With that said, first impressions first, I noticed that the lines of your poem are quite a bit spaced out, and it looks like you've run into a formatting snafu with the text editor. There are a few ways to fix this, and this article goes over multiple methods in-depth, though this one is also really good.
It might seem like a little thing, but fixing up the spacing of your poem will really help make a solid first impression, and as we readers are fickle creatures, first impressions are quite important.
Which brings me to the title. "Memorizing Fields and Figures" made me hope that this was a sciencey poem because fields and figures have different meanings in the sciences, and I am a sucker for both sciencey poems and multiple layers of meaning, so I was a bit disappointed that this poem wasn't either, though that's no fault of the poem.
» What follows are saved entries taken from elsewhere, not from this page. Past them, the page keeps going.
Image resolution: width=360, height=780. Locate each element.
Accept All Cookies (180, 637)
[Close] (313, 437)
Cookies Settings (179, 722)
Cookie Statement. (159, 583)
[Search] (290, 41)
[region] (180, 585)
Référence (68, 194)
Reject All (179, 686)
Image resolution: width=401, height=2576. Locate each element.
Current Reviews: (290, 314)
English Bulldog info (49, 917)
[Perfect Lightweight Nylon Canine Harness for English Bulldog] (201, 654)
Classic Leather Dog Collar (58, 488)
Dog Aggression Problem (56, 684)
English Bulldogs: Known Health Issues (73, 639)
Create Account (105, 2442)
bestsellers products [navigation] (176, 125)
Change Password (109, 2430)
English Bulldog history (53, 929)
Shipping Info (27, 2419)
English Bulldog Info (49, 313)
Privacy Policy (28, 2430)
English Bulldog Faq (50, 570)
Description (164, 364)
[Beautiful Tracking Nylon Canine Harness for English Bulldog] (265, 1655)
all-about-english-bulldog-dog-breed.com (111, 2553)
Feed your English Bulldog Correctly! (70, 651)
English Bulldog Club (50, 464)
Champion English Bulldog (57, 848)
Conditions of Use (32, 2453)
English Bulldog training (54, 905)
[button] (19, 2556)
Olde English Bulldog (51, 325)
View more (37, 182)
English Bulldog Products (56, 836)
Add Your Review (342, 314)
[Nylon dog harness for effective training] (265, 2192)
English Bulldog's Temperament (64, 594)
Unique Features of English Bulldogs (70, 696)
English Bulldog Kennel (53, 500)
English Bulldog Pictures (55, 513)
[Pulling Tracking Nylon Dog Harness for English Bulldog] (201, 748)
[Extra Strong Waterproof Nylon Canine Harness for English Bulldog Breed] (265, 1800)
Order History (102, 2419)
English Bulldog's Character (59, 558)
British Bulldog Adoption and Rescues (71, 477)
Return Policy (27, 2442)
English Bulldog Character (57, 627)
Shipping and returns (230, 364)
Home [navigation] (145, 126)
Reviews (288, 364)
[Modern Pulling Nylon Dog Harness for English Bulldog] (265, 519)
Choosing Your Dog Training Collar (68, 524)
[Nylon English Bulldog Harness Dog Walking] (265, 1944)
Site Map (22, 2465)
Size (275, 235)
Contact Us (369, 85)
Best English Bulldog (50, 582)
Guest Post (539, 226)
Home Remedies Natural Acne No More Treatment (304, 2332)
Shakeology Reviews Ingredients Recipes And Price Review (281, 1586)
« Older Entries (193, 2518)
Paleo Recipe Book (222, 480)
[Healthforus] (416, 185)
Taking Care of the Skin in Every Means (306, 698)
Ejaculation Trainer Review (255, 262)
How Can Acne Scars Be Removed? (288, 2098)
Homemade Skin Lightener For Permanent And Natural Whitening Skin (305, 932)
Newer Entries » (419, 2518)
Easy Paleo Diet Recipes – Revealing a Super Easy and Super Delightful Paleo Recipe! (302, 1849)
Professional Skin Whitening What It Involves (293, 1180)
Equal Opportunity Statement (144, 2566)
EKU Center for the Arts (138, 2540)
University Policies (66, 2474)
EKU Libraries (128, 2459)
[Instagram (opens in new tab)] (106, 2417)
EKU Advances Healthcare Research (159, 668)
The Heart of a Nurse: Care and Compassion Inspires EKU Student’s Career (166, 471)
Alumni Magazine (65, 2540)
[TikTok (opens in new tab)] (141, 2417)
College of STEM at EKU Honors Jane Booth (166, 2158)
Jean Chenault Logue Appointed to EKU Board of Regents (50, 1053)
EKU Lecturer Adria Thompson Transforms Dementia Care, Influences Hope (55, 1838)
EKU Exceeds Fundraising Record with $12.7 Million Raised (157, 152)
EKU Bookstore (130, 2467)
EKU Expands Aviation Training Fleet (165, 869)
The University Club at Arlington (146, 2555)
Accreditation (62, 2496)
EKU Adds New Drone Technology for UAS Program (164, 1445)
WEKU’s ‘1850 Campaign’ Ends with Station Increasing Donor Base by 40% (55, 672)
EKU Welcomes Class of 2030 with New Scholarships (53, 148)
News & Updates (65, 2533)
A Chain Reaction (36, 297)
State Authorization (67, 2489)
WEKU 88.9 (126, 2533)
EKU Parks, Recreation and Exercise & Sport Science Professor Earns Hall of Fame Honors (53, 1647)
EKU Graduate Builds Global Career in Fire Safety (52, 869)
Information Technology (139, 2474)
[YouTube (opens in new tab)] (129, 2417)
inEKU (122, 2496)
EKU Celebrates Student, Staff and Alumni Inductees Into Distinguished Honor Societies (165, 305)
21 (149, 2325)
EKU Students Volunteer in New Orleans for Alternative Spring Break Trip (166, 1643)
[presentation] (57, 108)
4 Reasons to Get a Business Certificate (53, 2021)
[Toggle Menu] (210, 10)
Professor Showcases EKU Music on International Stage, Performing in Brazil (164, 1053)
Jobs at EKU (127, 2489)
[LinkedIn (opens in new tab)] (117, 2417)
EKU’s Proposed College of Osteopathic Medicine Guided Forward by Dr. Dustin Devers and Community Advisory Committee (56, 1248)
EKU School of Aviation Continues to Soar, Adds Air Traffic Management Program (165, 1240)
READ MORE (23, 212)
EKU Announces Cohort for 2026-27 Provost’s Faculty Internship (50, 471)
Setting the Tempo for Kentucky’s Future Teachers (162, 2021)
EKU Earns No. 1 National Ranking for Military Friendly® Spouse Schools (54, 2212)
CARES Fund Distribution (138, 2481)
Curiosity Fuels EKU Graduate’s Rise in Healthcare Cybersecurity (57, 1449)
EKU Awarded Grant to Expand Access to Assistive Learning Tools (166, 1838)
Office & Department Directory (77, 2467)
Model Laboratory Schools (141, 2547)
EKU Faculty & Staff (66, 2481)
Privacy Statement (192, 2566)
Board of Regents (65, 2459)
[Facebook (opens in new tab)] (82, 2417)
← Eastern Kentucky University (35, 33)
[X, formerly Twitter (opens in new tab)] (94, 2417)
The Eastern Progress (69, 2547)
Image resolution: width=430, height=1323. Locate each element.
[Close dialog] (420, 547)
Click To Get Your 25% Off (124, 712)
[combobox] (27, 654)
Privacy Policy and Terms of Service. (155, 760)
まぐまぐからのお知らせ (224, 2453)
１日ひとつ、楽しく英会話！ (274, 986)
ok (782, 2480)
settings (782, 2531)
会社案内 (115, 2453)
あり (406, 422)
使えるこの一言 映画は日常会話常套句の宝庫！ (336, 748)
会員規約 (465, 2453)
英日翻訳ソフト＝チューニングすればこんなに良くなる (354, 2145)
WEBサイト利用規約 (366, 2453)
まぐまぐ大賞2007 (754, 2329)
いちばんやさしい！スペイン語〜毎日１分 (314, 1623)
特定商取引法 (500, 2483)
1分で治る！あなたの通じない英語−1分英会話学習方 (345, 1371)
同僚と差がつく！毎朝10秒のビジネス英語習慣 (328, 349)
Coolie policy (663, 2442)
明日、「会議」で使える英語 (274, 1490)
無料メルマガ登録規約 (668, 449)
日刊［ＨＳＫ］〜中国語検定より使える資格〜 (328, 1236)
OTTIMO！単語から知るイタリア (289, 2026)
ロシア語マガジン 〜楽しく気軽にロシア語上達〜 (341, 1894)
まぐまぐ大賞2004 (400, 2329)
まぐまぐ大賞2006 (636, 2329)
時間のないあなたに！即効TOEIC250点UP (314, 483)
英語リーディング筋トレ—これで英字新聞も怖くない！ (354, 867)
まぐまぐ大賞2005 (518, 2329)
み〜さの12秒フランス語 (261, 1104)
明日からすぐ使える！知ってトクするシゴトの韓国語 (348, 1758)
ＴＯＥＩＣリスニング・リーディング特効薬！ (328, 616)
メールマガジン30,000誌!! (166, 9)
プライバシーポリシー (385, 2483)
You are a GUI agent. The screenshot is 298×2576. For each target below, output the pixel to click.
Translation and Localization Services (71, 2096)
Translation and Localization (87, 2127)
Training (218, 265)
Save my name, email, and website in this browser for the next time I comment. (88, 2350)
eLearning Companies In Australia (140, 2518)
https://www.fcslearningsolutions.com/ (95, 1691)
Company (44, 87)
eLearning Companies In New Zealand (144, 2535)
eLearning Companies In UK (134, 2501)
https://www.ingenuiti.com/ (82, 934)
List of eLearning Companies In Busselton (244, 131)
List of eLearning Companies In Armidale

(If you do decide to write a poem around the different meanings of fields and figures and sciencey things, let me know because I will love you forever.)
With that all said, the poem overall felt a bit weak, and I suspect it has to do with the ending where you call upon the rather cliched "object of love being wounded by the cruel, cruel world" concept that pervades a lot of romantic media. Up until that point, you were working towards some interesting plays on some equally cliched concepts (I particularly liked the planting images one), and they were all related to growing and plants, which made the jump to wounds and cruelty all the more jarring.
I'd recommend focusing your images and ideas more around the theme of plantlife you already have going, and playing around a bit more with them so that your plays on the more cliched turns of phrase are a bit more creative. As it is, this poem shows a start towards a more unique piece, but it could use more work and development to make it stand more strongly on its own instead of relying so heavily on cliched concepts.